マイナ保険証と高額療養費制度:限度額認定証は不要?転院時の扱いも解説

国民健康保険

2022年から本格的に導入が進んでいる「マイナ保険証」は、健康保険証との一体化を目的とした新制度です。このマイナ保険証を利用して入院する場合、高額療養費制度の限度額適用認定証が不要になるという話を耳にした方も多いかと思います。しかし実際には注意が必要なケースもあります。本記事では、マイナ保険証を利用した場合の限度額認定の扱いや、入院中の転院における支払いの取り扱いについて詳しく解説します。

高額療養費制度とは?限度額適用認定証の役割

高額療養費制度とは、1か月の医療費が高額になった際、自己負担限度額を超えた分を健康保険が負担してくれる制度です。これにより、経済的な負担を軽減できます。

この制度を事前に適用するには、「限度額適用認定証」を保険者に申請し、医療機関の窓口に提示することで、最初から自己負担限度額までの支払いで済むようになります。

マイナ保険証を使えば限度額認定証は本当に不要?

原則として、マイナ保険証を医療機関で使用し、「限度額情報の提供に同意している場合」に限り、限度額適用認定証の提示は不要です。マイナポータルなどで事前に情報提供の同意を済ませていれば、医療機関側がマイナ保険証から限度額情報を確認し、適切な自己負担額が適用されます。

ただし、一部の病院や診療所ではマイナ保険証の読み取りに対応していなかったり、情報が正しく反映されていない場合もあるため、事前に確認することが重要です。

転院した場合、限度額はリセットされるのか?

同じ月内に複数の医療機関(病院)を利用した場合、それぞれの医療機関ごとに自己負担限度額が適用されます。これは限度額認定証を使用した場合も、マイナ保険証を使った場合も同様です。

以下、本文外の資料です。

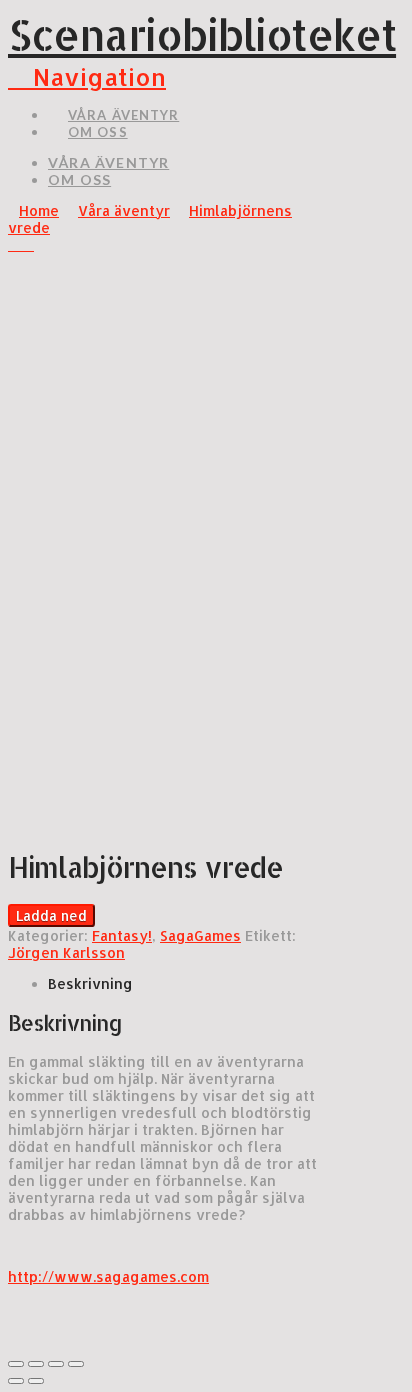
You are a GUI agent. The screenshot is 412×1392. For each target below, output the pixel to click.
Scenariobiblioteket (202, 34)
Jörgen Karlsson (66, 952)
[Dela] (36, 1364)
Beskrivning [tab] (90, 983)
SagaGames (200, 935)
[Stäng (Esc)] (16, 1364)
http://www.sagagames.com (108, 1276)
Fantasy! (122, 935)
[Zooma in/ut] (76, 1364)
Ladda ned (51, 915)
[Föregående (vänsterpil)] (16, 1381)
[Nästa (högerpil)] (36, 1381)
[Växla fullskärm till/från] (56, 1364)
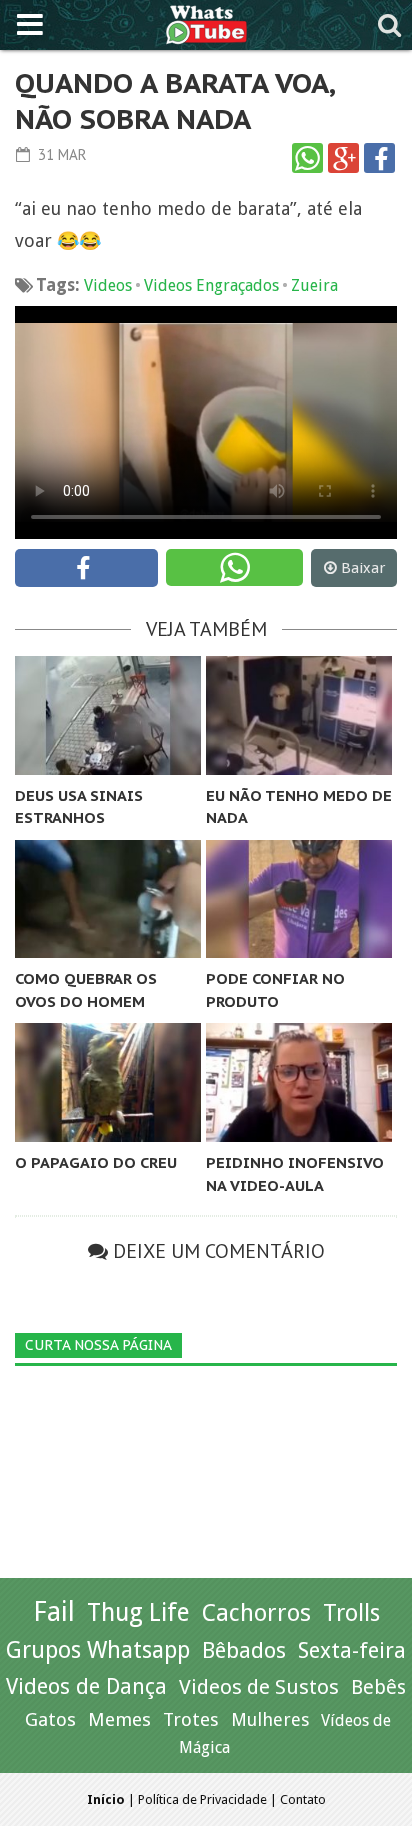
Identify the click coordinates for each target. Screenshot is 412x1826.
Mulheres (270, 1719)
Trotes (191, 1719)
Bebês (378, 1687)
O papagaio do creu (96, 1162)
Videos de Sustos (259, 1687)
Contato (303, 1799)
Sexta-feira (352, 1650)
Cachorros (256, 1613)
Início (106, 1799)
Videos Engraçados (211, 285)
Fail (54, 1611)
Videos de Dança (86, 1686)
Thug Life (138, 1612)
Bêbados (244, 1650)
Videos (108, 285)
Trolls (351, 1613)
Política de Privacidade (202, 1799)
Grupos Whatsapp (98, 1650)
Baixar (363, 568)
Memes (119, 1719)
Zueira (314, 285)
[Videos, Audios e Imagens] (206, 22)
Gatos (50, 1719)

たとえば、月の前半にA病院で入院、後半にB病院へ転院した場合、それぞれの病院で「限度額いっぱいまで」の支払いが必要になるケースがあるため、合算はされません

複数の病院にかかったときの対策とは

高額療養費制度には「世帯合算制度」や「多数該当制度」などもあります。たとえば、同一世帯で複数人が高額な医療費を支払った場合や、同一人が過去12か月に3回以上限度額を超える支払いをした場合は、次回から限度額が下がる仕組みがあります。

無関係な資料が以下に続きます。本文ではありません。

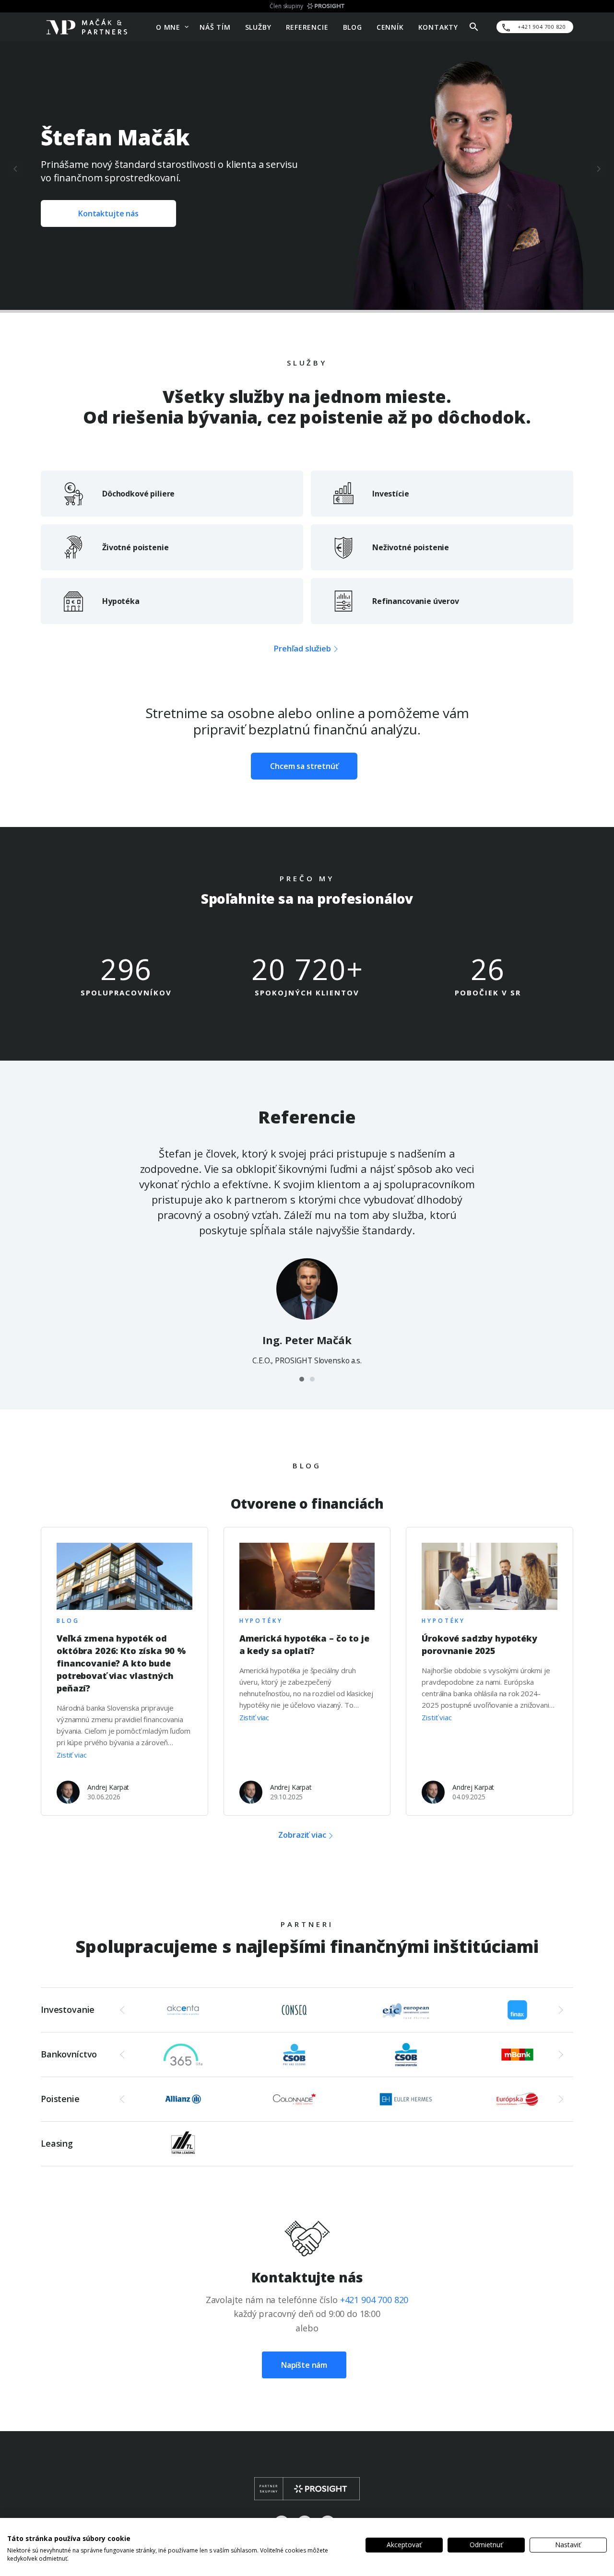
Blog (352, 26)
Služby (258, 26)
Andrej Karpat (108, 1787)
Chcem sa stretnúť (304, 766)
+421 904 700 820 (374, 2299)
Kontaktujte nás (108, 213)
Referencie (307, 26)
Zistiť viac (71, 1755)
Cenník (390, 26)
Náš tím (215, 26)
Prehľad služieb (302, 648)
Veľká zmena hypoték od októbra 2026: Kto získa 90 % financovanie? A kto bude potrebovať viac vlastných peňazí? (121, 1663)
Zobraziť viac (302, 1835)
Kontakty (438, 26)
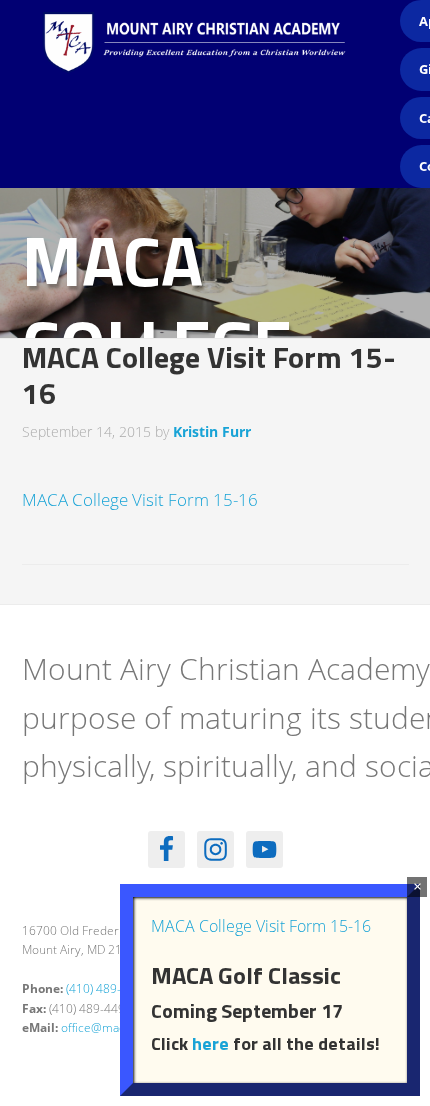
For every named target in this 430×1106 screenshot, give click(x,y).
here (210, 1043)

これらの制度を活用するためには、一度立て替えて支払ったうえで、後日健康保険組合へ申請する必要があるため、領収書や診療明細はしっかりと保管しておきましょう。

万が一に備えて確認すべきこと

  • マイナポータルで「限度額情報の提供」に同意しているか確認
  • 転院先の病院がマイナ保険証に対応しているか事前に確認
  • 制度上は自己負担が分割される可能性があると理解しておく

また、病院によってはマイナ保険証の読み取りができても、限度額情報がリアルタイムで反映されないケースもあります。その場合、事前に紙の認定証も準備しておくと安心です。

まとめ:マイナ保険証でも限度額は病院ごとに適用される

マイナ保険証を利用すれば、原則として限度額認定証は不要になりますが、複数の病院にかかった場合はそれぞれで限度額が適用されるため、予想以上に自己負担額が増える可能性があります。事前の情報確認と、必要に応じて認定証の取得を検討することが大切です。

高額医療費制度をうまく活用するためには、マイナ保険証だけに頼らず、制度の仕組みを正しく理解することが重要です。